On Jul 20, 9:27 am, sturlamolden <[email protected]> wrote:
> On 20 Jul, 16:17, Mel <[email protected]> wrote:
>
> > OTOH, if you intend to re-use the Dialog object, it's not a memory leak.
>
> It cannot be reused if you don't have any references pointing to it.
> Sure it is nice to have dialogs that can be hidden and re-displayed,
> but only those that can be accessed again.
I find that keeping a dialog alive (and hidden) is bad practice EXCEPT
in the case where a dialog will be used many, many times in an
application. Since that kind of re-usage is rare destroying the dialog
and freeing the graphical resources it consumes is important.

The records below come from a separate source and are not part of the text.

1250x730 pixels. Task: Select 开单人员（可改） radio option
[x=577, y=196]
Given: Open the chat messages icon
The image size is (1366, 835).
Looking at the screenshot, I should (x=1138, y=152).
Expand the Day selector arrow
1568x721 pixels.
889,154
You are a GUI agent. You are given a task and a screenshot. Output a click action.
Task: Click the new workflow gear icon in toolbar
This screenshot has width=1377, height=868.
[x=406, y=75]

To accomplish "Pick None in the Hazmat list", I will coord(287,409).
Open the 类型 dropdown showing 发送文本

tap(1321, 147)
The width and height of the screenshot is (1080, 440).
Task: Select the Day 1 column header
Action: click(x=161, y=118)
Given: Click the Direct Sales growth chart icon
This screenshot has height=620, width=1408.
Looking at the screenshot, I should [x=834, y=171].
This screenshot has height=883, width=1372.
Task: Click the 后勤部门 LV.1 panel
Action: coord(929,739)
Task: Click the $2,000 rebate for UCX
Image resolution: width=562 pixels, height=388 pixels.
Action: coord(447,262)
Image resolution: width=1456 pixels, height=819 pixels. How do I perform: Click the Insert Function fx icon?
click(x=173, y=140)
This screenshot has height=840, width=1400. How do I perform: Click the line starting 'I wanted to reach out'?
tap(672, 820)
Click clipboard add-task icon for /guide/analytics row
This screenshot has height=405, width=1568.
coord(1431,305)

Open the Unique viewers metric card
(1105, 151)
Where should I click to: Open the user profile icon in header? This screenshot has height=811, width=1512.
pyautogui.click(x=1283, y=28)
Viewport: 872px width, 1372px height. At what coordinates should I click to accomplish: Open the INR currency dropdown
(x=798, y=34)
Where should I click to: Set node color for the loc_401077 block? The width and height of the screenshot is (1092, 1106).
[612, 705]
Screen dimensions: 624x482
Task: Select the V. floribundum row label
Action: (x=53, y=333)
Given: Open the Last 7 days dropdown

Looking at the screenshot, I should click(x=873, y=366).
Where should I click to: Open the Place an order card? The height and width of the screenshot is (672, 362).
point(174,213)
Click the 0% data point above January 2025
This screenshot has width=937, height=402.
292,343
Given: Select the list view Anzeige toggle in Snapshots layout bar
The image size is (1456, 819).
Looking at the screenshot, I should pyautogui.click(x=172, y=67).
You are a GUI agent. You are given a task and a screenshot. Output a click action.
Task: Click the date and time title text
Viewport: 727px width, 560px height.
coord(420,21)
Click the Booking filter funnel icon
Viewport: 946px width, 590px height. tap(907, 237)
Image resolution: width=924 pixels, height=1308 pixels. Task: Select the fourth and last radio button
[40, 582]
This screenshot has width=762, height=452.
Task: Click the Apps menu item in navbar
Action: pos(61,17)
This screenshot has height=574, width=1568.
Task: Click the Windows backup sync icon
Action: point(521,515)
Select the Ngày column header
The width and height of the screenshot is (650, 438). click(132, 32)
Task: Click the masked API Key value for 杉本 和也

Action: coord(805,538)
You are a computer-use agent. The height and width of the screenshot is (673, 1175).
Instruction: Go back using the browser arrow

However a dialog should handle it's own state. That is, and
application should never have to keep up with dialog default values
and re-insert then every time, NO, the dialog should do this all by
itself.
My solution is to create a simple container class that creates and
destroys the dialog as needed (when show is called) however keeps a
state of the last user inputs so the main application does not have
to.
class Dialog():
def __init__(self):
self.state = []
# the dialog IS NOT created here!
def show(self):
# Create the dialog here
# and load any initial values
# from self.state.
def cb_okbutton(self):
# Process the inputs, store the
# current values in self.state
# and destroy.
def cb_cancelbutton(self)
# destroy the dialog.
This is a proper design pattern for all GUI dialogs.